Williams: AWS SageMaker Canvas now has that no-code/low-code capability, as does AWS Amplify.

McIlwain:  I found what’s even more interesting is trying to make machine learning more accessible. So, there’s a new capability on AWS SageMaker is essentially a no-code ability. No code and low code are a popular trend right now in software in general; applying that into the machine learning area we think will be a big trend in the years ahead. And there’s Amazon being out early on that with their SageMaker, you know, Canvas offering. So, I found that to be very interesting. Also, Amazon has been working on their own versions of chipsets that are Arm-based. And they’ve got the Graviton chips; they came out with Graviton3 so I think there’s that whole generation of chips as well, that’s quite interesting. Because the model training is becoming increasingly specific — I chose particular frameworks that have different data types, I want to train them on very specific types of instances at a high capacity and that’s what they’re trying to enable.

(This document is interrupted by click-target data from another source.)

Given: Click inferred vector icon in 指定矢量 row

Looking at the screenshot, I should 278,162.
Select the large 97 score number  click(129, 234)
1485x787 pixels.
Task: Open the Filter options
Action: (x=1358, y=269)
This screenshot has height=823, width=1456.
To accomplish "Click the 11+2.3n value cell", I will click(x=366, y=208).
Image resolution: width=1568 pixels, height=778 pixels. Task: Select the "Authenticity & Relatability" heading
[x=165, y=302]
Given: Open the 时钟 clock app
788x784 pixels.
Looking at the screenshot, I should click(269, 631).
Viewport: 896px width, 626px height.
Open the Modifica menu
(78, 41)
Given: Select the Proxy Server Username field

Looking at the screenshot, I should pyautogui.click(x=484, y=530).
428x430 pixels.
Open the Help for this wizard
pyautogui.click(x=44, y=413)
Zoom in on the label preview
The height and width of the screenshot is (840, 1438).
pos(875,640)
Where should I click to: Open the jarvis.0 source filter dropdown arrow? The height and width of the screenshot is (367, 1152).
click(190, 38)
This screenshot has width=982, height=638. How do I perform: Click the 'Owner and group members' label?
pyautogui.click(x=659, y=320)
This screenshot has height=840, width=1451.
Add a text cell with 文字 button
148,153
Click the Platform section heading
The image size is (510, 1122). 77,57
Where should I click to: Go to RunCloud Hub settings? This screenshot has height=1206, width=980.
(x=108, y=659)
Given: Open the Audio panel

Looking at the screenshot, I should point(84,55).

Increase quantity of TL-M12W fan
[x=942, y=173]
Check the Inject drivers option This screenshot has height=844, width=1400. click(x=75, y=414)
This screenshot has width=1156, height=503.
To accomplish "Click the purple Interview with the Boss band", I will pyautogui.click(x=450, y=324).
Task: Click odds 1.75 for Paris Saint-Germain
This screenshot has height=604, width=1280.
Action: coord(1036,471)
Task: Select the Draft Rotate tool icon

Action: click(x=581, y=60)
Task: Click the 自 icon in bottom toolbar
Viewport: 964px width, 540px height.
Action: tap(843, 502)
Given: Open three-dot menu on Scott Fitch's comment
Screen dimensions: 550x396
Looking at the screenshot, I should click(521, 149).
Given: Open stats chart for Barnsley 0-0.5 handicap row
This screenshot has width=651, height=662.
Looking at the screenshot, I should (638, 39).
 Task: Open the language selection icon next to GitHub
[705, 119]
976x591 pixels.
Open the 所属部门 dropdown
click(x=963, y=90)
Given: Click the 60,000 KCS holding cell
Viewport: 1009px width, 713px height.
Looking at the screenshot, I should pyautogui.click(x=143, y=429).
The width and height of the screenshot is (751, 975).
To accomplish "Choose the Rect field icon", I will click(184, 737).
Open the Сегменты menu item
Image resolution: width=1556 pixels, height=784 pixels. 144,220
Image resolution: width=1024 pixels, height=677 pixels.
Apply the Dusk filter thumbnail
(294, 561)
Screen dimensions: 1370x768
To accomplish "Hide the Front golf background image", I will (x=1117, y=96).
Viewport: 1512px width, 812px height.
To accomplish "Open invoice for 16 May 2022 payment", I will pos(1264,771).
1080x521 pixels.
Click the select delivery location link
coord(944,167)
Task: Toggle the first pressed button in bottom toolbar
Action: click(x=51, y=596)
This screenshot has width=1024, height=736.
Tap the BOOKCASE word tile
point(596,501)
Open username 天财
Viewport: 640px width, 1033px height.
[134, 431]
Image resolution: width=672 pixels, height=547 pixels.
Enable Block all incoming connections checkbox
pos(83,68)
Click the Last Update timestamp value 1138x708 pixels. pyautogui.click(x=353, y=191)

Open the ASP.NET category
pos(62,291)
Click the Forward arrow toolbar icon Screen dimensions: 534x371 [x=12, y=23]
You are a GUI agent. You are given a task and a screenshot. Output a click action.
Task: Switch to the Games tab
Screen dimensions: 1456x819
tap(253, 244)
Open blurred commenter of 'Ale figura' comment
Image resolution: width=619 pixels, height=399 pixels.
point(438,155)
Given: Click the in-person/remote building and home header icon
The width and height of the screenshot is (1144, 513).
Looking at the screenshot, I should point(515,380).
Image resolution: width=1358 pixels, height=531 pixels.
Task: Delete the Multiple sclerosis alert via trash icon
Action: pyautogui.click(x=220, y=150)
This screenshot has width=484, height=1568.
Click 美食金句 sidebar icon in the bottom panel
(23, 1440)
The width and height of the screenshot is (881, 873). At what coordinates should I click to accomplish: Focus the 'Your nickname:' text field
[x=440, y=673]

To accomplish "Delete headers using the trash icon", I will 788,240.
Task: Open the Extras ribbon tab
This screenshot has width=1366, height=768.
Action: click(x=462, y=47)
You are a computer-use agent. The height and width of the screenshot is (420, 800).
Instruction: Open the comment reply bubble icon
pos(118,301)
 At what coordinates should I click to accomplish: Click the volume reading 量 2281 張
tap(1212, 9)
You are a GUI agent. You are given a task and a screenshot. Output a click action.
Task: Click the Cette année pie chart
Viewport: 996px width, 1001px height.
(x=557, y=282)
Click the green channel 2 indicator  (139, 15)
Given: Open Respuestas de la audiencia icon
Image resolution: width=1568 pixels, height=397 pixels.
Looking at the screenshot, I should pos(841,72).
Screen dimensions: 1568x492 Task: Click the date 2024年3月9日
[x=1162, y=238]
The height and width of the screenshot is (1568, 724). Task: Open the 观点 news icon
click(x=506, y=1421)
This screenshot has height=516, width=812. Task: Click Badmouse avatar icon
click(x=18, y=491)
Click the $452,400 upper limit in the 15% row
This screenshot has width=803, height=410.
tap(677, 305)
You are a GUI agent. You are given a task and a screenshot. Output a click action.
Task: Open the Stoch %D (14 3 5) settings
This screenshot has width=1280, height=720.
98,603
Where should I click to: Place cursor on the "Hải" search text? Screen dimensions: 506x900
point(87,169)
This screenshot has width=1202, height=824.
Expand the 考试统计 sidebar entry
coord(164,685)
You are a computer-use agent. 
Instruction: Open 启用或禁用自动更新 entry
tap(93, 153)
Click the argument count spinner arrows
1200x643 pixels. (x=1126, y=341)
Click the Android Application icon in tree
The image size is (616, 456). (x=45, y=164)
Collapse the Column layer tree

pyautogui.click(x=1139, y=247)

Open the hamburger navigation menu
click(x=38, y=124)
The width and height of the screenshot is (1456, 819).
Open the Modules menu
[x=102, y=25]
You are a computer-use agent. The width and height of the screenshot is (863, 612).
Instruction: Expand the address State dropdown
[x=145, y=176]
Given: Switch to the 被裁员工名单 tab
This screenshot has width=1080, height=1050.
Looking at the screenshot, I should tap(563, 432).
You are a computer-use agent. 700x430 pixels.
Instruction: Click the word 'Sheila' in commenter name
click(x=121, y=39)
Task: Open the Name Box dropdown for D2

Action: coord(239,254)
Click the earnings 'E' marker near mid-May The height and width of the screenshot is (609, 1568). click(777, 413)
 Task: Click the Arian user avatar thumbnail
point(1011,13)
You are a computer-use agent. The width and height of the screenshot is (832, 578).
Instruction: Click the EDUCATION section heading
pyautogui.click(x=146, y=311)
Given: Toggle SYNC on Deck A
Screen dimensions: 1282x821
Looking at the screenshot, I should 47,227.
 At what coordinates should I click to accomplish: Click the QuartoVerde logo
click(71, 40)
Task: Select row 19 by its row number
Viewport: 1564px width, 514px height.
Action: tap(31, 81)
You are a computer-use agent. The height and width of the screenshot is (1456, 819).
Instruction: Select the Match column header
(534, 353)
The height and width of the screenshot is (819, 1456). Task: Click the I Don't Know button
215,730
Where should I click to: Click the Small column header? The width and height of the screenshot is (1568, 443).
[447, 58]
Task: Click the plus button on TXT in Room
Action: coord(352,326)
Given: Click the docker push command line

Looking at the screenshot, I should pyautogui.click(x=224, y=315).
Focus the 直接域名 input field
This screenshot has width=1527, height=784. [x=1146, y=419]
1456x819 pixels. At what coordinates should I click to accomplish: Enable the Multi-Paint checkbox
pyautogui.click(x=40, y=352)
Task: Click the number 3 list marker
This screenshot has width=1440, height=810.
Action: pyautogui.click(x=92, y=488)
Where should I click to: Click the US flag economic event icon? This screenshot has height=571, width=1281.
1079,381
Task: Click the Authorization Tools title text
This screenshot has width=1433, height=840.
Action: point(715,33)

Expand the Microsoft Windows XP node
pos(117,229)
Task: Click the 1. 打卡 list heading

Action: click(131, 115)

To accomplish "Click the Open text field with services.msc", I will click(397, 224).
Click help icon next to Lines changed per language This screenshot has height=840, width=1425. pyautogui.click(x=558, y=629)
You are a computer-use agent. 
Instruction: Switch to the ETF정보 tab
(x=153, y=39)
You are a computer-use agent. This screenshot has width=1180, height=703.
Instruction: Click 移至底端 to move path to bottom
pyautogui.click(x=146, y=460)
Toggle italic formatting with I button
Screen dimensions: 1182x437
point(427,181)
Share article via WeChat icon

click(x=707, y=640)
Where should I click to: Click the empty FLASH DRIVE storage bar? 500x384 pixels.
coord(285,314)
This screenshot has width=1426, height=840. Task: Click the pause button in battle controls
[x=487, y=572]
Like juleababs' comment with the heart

Chips, Chips, and More Chips

Williams: Number three chips, chips and more chips. The AWS Graviton chip is an example of the specialized hardware that fits both continuous development environments, and AI/ML workloads. The primary difference comes down to the amount of processing power being used: lower energy costs means more savings, up to 30 to 40% savings on your computing power.

Tom Trahan, CircleCI: And so, with Circle supporting their use of their workloads now running on ARM, they’re able to build their software in a multi-architecture built in the same pipeline flows. So, with one commit into their repositories, they’re able to now build for Intel architecture for ARM architecture across the multiple form factors that they want their application to be available and distributed in. And (they) are able to do that all in a single pipeline as opposed to previously they would run separate solutions to try and accomplish those two things.

Williams: In conclusion, three themes surface at AWS re:Invent. Number one: data clouds are emerging as a middle layer on cloud services. Snowflake and services such as AWS Redshift allow for an easier convergence of different data silos, leading to a new generation of intelligent applications. Number two: AI and ML are moving from the research lab and with it comes the first emergence of simpler ways to deploy machine learning models at scale. Number three, a new generation of chips are emerging for compute-intensive workloads that also are being used in CI and CD environments.